PC: Did you become aware of it mostly through reading papers, or were you traveling to Israel or traveling to Europe, where these communities were established?
HN: No. As I said, it was very difficult for young researchers to go abroad from Japan to visit.
PC: Even as a faculty, that remained a challenge?
HN: Yes. I didn't have a lot of funding at a time.
PC: What was your impression of the community from such a distance?
HN: As I said, I didn't have direct communications with that community of neural networks, or error correcting codes, or spin glasses, but I respected those physicists working on those topics of neural network theory or error correcting codes. They found very interesting problems outside of physics yet solved [them] by physics-based approaches.
PC: A couple years later, you tried in a direction you were just mentioning, error correcting codes. How did you get interested in that problem and its connection to spin glasses? Was it also through the literature?
HN: Yes, through the literature. In fact, Professor Pal Rujan, from [Oldenburg,] Germany sent me a preprint—he knew my work on spin glass theory—by post, of course at that time. His manuscript, which was later published in Physical Review Letters, showed by numerical methods that decoding of an error correcting code becomes optimal, in some sense, at a finite temperature that corresponds to the so-called Nishimori line in the phase diagram—of the spin glass theory. I didn't have any knowledge about error-correcting codes at that time, but I was attracted by his statements. So, I started to learn that topic very vigorously. I understood what it meant, and started to work to prove that his numerical result was indeed correct. I could prove it analytically. During that process, I learned that Nicolas Sourlas, from Paris, opened that field for physicists by his famous paper [that] appeared in Nature. I just wondered why it was published in Nature that mathematical topic.

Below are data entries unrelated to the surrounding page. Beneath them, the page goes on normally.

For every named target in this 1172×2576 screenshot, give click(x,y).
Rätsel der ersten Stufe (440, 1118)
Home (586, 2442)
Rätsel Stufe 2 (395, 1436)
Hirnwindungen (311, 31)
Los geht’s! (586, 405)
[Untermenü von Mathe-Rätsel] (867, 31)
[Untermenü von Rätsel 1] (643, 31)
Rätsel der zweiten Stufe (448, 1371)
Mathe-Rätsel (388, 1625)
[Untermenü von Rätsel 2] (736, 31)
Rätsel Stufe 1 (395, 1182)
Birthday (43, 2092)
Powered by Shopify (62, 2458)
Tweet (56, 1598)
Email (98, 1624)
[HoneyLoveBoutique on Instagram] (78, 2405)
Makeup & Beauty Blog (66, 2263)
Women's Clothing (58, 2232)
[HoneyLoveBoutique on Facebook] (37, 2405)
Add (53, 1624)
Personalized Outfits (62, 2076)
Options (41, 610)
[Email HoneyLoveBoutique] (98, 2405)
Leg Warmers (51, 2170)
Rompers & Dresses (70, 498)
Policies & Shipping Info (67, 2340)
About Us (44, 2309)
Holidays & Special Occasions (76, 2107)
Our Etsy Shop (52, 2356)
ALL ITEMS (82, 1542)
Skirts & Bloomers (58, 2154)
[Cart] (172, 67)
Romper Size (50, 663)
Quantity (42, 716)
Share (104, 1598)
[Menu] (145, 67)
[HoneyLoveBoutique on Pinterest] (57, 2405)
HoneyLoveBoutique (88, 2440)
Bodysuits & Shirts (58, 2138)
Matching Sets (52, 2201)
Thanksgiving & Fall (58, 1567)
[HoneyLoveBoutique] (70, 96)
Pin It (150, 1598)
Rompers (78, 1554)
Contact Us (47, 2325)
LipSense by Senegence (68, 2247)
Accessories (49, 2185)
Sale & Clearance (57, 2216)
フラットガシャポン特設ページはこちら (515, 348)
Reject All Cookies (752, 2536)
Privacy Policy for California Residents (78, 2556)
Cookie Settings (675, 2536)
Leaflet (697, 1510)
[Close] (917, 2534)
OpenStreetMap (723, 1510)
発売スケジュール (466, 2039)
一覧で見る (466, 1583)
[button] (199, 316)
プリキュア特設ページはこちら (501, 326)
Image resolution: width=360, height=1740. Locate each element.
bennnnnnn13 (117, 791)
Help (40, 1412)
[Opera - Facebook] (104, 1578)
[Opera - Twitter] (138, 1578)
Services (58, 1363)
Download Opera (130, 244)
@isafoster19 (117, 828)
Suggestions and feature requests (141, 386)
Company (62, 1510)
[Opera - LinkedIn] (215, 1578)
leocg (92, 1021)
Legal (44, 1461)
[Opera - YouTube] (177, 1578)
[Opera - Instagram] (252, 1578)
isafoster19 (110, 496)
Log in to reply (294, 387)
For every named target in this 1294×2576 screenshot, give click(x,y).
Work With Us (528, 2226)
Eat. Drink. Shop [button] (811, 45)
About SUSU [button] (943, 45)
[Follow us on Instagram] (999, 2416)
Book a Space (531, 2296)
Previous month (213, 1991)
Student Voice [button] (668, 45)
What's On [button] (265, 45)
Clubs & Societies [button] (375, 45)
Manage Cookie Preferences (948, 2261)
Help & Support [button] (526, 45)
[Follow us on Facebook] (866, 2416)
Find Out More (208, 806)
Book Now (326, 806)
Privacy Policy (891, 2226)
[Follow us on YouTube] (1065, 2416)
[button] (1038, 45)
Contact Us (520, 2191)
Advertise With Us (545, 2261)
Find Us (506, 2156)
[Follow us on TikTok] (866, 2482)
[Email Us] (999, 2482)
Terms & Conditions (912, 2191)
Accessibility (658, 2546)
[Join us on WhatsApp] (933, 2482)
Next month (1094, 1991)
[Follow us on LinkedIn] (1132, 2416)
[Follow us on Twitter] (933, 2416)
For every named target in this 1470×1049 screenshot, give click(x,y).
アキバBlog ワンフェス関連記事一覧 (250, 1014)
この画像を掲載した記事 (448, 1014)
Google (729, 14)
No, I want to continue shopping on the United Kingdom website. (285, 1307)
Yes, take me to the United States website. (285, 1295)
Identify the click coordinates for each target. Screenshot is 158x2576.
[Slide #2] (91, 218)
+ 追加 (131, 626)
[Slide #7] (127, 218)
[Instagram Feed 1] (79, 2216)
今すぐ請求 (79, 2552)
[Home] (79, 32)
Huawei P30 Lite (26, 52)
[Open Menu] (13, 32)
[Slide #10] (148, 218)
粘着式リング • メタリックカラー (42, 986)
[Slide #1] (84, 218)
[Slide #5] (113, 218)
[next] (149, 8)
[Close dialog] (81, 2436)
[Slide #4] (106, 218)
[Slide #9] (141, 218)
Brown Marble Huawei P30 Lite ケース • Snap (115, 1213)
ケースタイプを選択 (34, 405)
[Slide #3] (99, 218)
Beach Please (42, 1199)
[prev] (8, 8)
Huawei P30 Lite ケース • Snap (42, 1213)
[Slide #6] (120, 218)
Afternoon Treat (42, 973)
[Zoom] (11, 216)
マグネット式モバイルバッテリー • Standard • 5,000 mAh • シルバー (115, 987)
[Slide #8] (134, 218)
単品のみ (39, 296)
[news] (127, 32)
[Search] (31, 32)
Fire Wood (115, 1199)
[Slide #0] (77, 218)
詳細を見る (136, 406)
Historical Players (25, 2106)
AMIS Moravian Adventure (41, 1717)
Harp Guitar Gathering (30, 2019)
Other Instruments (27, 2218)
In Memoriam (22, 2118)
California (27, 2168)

PC: You later collaborated with a researcher in Hong Kong, Michael Wong, on the statistical mechanics of both error-correcting codes and image restoration. Was there a natural sequence of papers from your original work to that one or was it fairly discontinuous? How did this come about?
HN: I didn’t know the topic of image restoration from the perspective of statistical mechanics. Michael Wong, I met him several times at conferences. We knew each other, and he invited me to apply for a visiting position at his university, Hong Kong University of Science and Technology. I applied and I was accepted to stay there for several months. He told me about the topic of image restoration, and he proposed to work on it by using mean-field type theory corresponding to spin glass physics. We started working on it this way.
PC: These topics are more typically appear in computer science or electrical engineering departments. Was there anyone in these communities with whom you could be in touch in Japan or beyond? Or was this purely a physics treatment in your experience?
HN: The latter, the physics experience. Pal Rujan and Michael Wong taught those topics with their papers and [through] direct communications in the case of Michael Wong. I didn’t know what was the perception of those developments from the perspective of the electrical engineering community. I was just involved in the physics community.
PC: So, you never went to engineering meetings to present this work?
HN: Not at all, just at JPS meetings and via papers.
PC: Shortly after that, you started to work on quantum annealing, which I guess drew you away from these error-correcting codes and alike. Was there any connection between this new direction and the work you had done on spin glasses and complex systems before then?
HN: Yes, in some sense. I started to work on the quantum version of the Hopfield model of neural networks with a postdoc, Yoshihiko Nonomura, in the middle of the 1990s. The Hopfield model was sort of exactly what Amit Gutfruend and Haim Sompolinsky had worked on about 10 years [prior]. I came up with the idea to introduce quantum effects in the Hopfield model in the form of a transverse field, the x-component of the Pauli matrix. I worked on it very vigorously and we came up with a result that surprised us, in the sense that the quantum effects in the form of the transverse field played almost the same role as the classical thermal effects [in] the case of the classical Hopfield model. So, I started work on quantum problems very vigorously.
PC: Was the work that had been done in the early ‘80s on classical annealing in complex systems a parallel or a source of inspiration for quantum annealing?
HN: Yes. Of course, everyone knew the work of Scott Kirkpatrick and others on simulated annealing. I, of course, knew that work. As I said, I found that quantum effects in the Hopfield model played almost the same role as classical thermal effects do. So, I combined those two ideas to try to find the ground state of the classical spin glass using quantum effects, instead of classical thermal effects, which naturally led to the idea of quantum annealing.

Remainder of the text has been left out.